WHAT YOU NEED TO DO: Whenever the string "computer" turns up in a line of the data below, copy that line.

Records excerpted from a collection
= Beginning of Section =

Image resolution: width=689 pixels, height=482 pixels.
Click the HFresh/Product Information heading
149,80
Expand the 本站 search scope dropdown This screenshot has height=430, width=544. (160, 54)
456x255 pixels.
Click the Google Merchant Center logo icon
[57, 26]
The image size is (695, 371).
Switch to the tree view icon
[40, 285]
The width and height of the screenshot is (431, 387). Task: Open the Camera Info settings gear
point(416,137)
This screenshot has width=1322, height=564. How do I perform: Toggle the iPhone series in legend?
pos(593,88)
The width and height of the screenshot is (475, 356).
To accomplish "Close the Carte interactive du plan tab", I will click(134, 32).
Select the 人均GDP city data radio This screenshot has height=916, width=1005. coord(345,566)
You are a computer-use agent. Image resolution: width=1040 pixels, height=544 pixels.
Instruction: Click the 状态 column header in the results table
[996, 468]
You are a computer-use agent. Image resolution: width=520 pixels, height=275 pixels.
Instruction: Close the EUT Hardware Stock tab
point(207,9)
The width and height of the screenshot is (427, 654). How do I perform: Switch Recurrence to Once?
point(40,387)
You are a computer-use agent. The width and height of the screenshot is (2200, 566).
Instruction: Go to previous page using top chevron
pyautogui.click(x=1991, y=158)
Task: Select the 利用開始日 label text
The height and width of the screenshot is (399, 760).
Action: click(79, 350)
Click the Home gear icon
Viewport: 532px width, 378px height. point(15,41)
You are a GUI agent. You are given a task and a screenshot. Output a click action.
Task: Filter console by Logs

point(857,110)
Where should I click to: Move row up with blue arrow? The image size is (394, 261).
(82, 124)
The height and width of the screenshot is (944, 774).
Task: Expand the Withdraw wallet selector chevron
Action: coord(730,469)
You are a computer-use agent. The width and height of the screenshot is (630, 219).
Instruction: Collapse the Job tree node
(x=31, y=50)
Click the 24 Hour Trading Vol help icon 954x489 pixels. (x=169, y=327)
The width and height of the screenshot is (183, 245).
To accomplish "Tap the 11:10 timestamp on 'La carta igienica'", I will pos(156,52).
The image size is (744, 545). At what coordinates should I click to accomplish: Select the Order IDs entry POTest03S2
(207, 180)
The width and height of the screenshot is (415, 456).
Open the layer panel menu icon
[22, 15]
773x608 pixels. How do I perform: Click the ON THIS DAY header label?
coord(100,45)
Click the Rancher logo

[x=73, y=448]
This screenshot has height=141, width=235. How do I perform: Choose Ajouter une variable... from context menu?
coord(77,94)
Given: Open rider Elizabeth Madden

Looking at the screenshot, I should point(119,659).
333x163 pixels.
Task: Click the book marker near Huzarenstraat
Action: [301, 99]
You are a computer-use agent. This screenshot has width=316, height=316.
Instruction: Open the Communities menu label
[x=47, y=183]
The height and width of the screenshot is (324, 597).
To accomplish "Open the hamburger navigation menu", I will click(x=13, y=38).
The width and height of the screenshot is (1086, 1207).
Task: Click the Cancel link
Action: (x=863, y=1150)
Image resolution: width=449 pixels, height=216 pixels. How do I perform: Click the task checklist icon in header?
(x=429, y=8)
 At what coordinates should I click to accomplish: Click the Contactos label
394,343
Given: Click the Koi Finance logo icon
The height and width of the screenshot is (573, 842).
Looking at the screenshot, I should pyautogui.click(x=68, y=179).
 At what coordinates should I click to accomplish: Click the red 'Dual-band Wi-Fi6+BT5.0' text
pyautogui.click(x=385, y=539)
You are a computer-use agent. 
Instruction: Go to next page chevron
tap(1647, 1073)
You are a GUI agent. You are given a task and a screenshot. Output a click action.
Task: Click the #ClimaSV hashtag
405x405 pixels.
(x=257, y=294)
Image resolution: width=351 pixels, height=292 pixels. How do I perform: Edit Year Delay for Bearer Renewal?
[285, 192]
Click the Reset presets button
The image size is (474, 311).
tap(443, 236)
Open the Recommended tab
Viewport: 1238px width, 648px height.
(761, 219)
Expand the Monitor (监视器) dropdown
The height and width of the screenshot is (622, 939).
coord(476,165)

= End of Section =

ANSWER BELOW:
You are a computer-use agent. Image resolution: width=1040 pixels, height=544 pixels.
You are a computer-use agent. Image resolution: width=520 pixels, height=275 pixels.
You are a computer-use agent. The width and height of the screenshot is (2200, 566).
You are a computer-use agent. The width and height of the screenshot is (630, 219).
You are a computer-use agent. This screenshot has width=316, height=316.
You are a computer-use agent. 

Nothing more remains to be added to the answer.